6 Commits

Author SHA1 Message Date
89993ca207 L1/L2/L4: cleanup + README operational guide
L1 — Replace hand-rolled atoi/parseUint with strconv.ParseUint wrapped
in mustParseUint. Hamilton's reasoning: the comment "strconv adds
overhead we don't need" is the Lauren-Bug shape — we already validated
the input. Until we hadn't, on a path we couldn't predict. Stdlib's
edge-case coverage is the safer default; the wrapper panics on
malformed input so any future regression surfaces in CI, not as a
silent 0 serial.

L2 — applyUpdate no longer mutates the caller's RR header TTL. miekg/
dns parses the UPDATE message into RRs the caller still owns; silently
rewriting hdr.Ttl was a hygiene smell with no current functional
consequence but a clear documentation issue. Now we dns.Copy() the RR
before any header mutation.

L4 — README expanded with an "Operational constraints" section
documenting the contracts and limits operators should understand
before relying on this in production:
  - Single-process atomicity only (with rsync-race mitigation)
  - Process-global MsgAcceptFunc override
  - No-op UPDATE doesn't bump SOA (with touch-UPDATE workaround)
  - SOA invariants enforced strictly (zero, multi, non-apex SOA all
    refused)
  - Serial counter NNNN=9999 rollover semantics
  - TSIG replay window dependency on miekg/dns default
  - Git commit failure logged at ERROR, not rolled back
  - Per-key rate limit knobs

Every constraint maps to a Hamilton review finding; documenting the
contract in operator-facing prose closes the gap between code and
expectation that the review identified.
2026-05-22 21:33:37 -06:00
6ab2b6af6d H6/H7/M3/M4/M7: hardening + behavior documentation
H6 — TSIG replay-window test. New TestCheckTSIG_BadStatus_Refused
verifies that when miekg/dns reports a TSIG verification failure via
ResponseWriter.TsigStatus (the channel for fudge-window violations,
bad MACs, expired timestamps), our plugin refuses.
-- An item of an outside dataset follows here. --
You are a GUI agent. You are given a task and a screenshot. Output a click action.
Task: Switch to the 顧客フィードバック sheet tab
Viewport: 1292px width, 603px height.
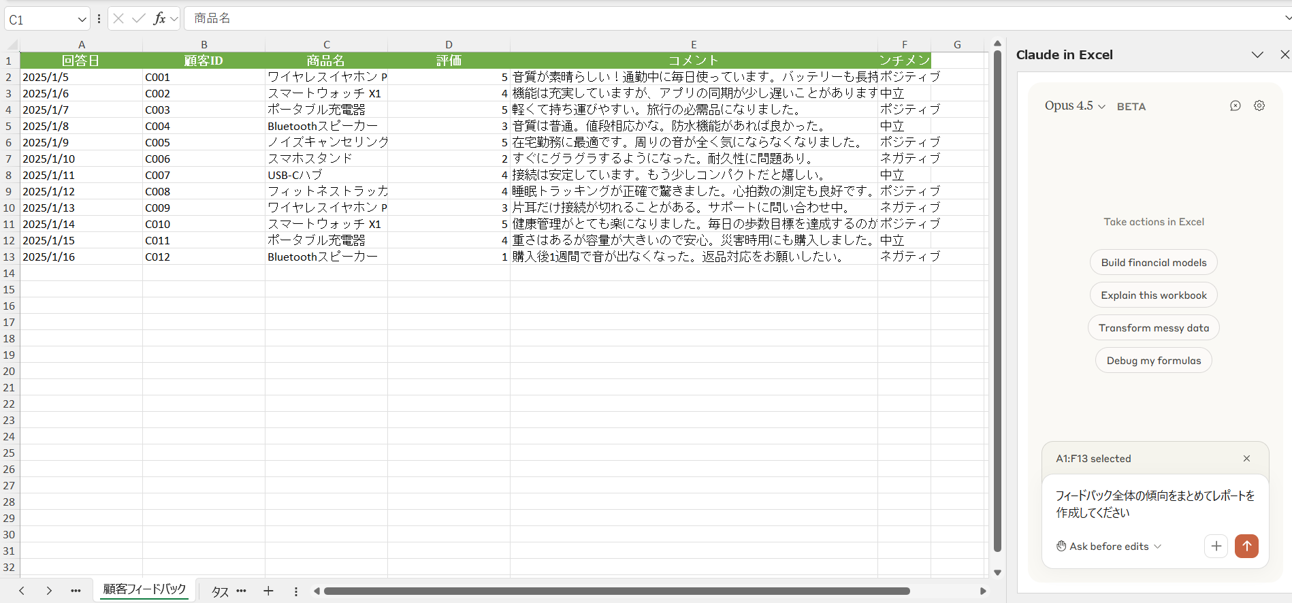144,589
The fudge tolerance
itself is miekg/dns's default (300s); documented in tsig.go so
operators know the dependency.

H7 — No-op UPDATE policy: documented explicitly in update.go. We do
NOT bump the SOA on a no-op (deduped) UPDATE — forcing downstream
secondaries to AXFR identical content wastes bandwidth and contradicts
RFC 2136's intent. Callers wanting to force a serial bump can send a
throwaway add+delete pair (touch-UPDATE pattern).

M3 — Delete-by-exact-match ignores TTL and class per RFC 2136 §2.5.4.
The previous rr.String() comparison included TTL, so an UPDATE with
CLASS=NONE TTL=0 (the protocol-required encoding for a delete) failed
to match stored RRs at CLASS=IN with non-zero TTL. Now we normalize
both sides (TTL=0, class=IN) before invoking dns.IsDuplicate.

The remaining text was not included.